À l’issue du premier tour des municipales et métropolitaines à Lyon, Florestan Groult qui était candidat Insoumis à la présidence de la Métropole prend la parole dans un communiqué marqué par l’amertume. Le candidat regrette l’échec des négociations d’union à gauche et met en cause certaines décisions locales. Tout en dénonçant une occasion manquée, il appelle désormais à une mobilisation massive face à la droite.

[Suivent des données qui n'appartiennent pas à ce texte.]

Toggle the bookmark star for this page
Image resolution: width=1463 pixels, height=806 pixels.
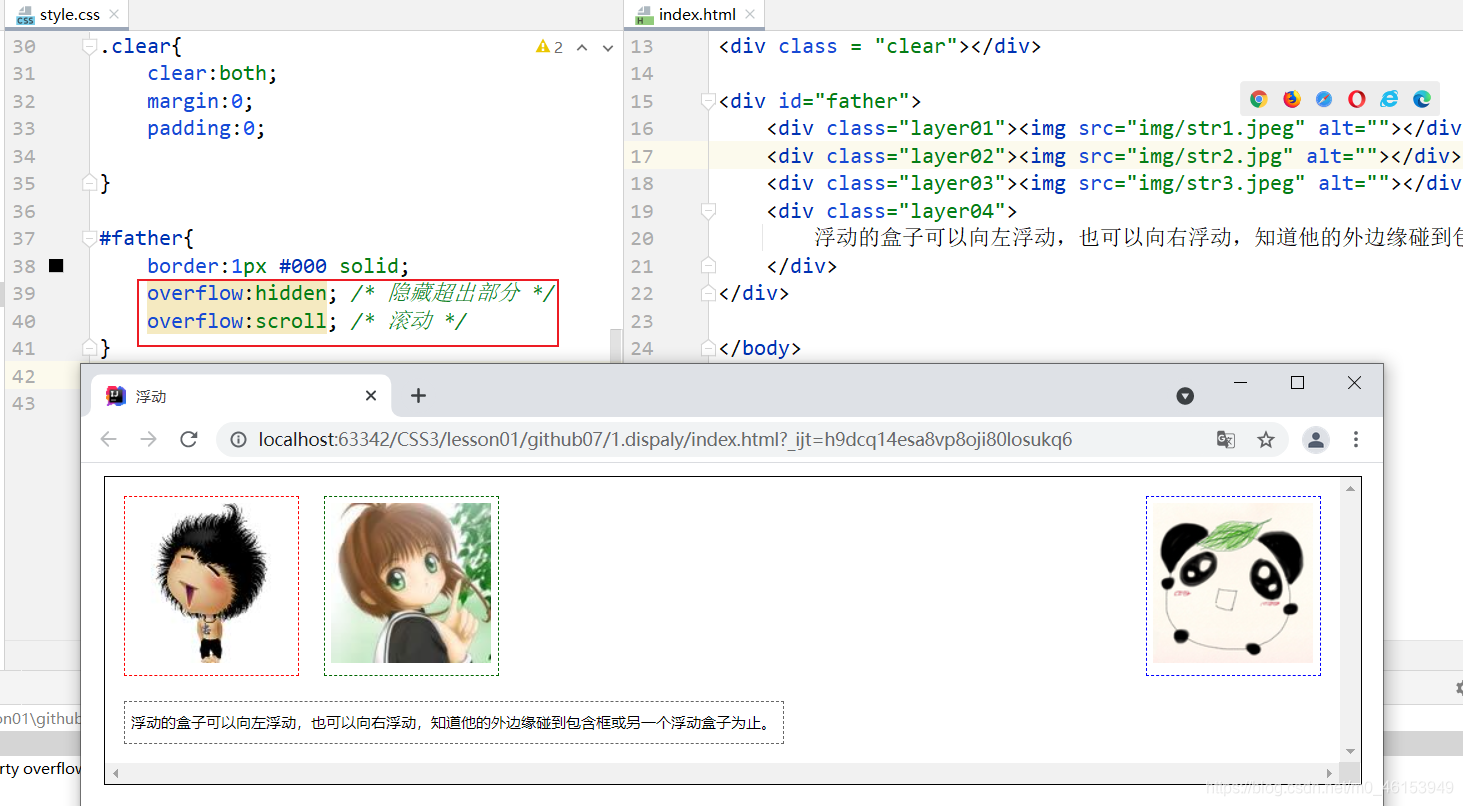point(1266,439)
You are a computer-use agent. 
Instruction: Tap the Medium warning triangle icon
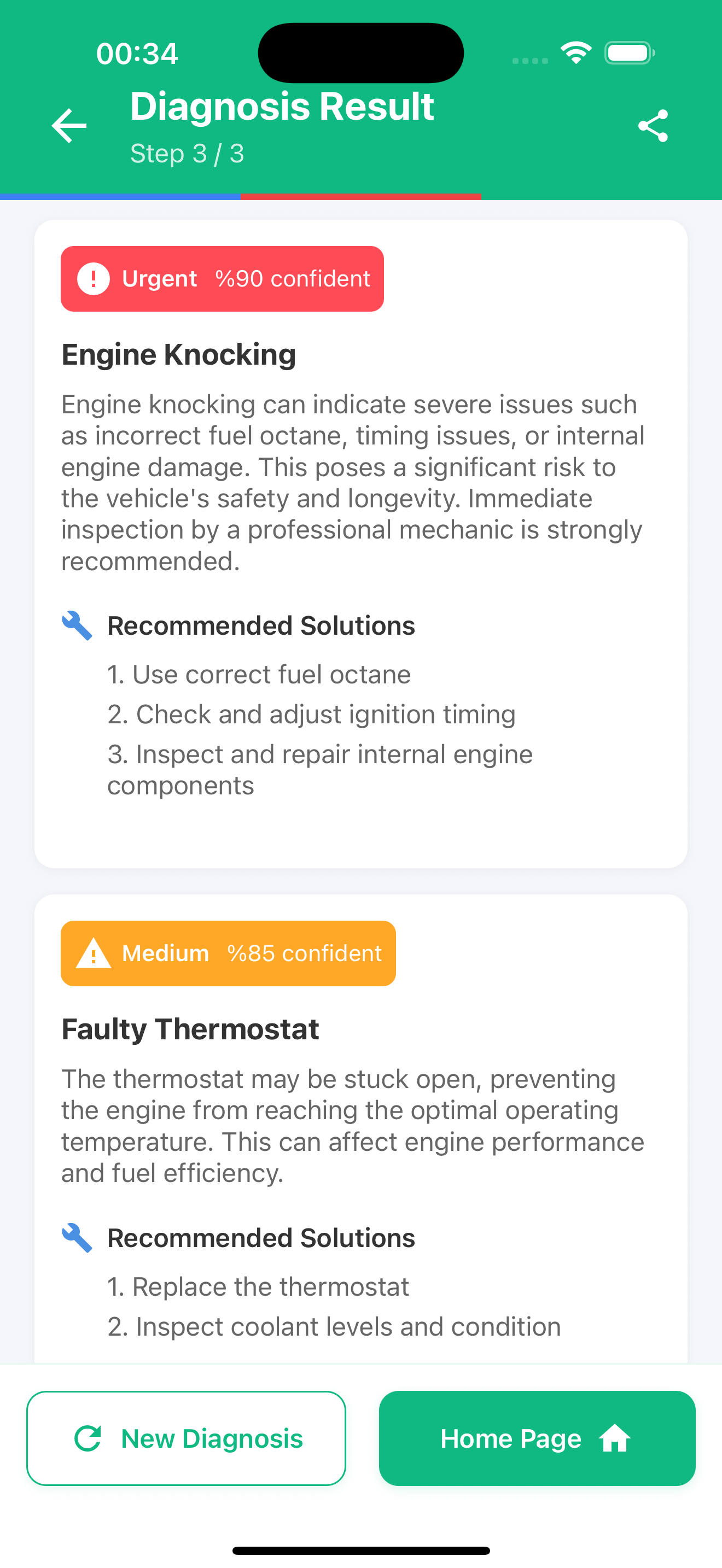pos(93,953)
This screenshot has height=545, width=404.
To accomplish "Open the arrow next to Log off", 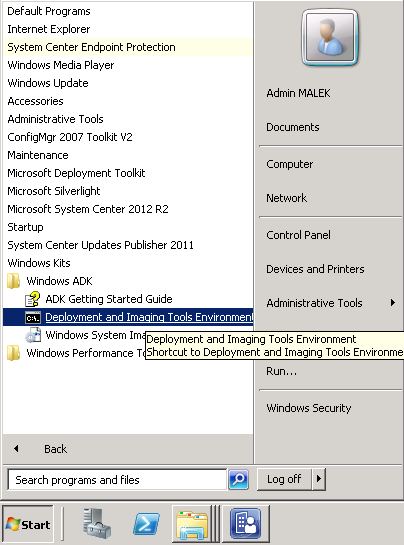I will (319, 479).
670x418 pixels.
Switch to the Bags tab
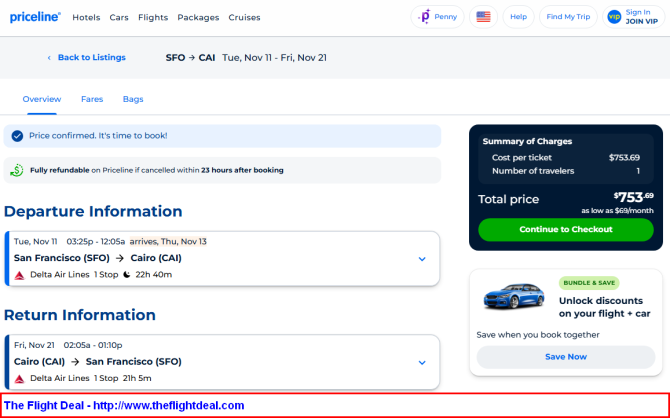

Au lendemain du premier tour des élections municipales et métropolitaines, Florestan Groult livre une analyse sans détour de la situation politique lyonnaise. Dans un communiqué diffusé après les résultats, il exprime d’abord « le cœur très lourd » son constat d’échec concernant les tentatives d’union entre les différentes forces de gauche.
L’élu rappelle que le scrutin des 15 et 22 mars reposait sur une double logique électorale, municipale et métropolitaine, nécessitant selon lui une stratégie coordonnée. Il affirme avoir plaidé pour une fusion des listes entre les différentes composantes de la gauche, notamment entre les écologistes, les listes d’union et celles de La France insoumise. Une alliance qui, selon lui, aurait permis d’empêcher la droite de s’imposer et d’éviter « un projet antisocial » pour la métropole.
Mais cette stratégie n’a pas abouti. Florestan Groult pointe explicitement des blocages politiques locaux, évoquant une absence de compromis et un manque de discernement entre les enjeux municipaux et métropolitains. Il cite notamment la position de la socialiste Hélène Geoffroy dans la circonscription Rhône-Amont, qu’il qualifie d’« inflexible » et « irresponsable », accusant certains acteurs d’avoir empêché une fusion pourtant possible.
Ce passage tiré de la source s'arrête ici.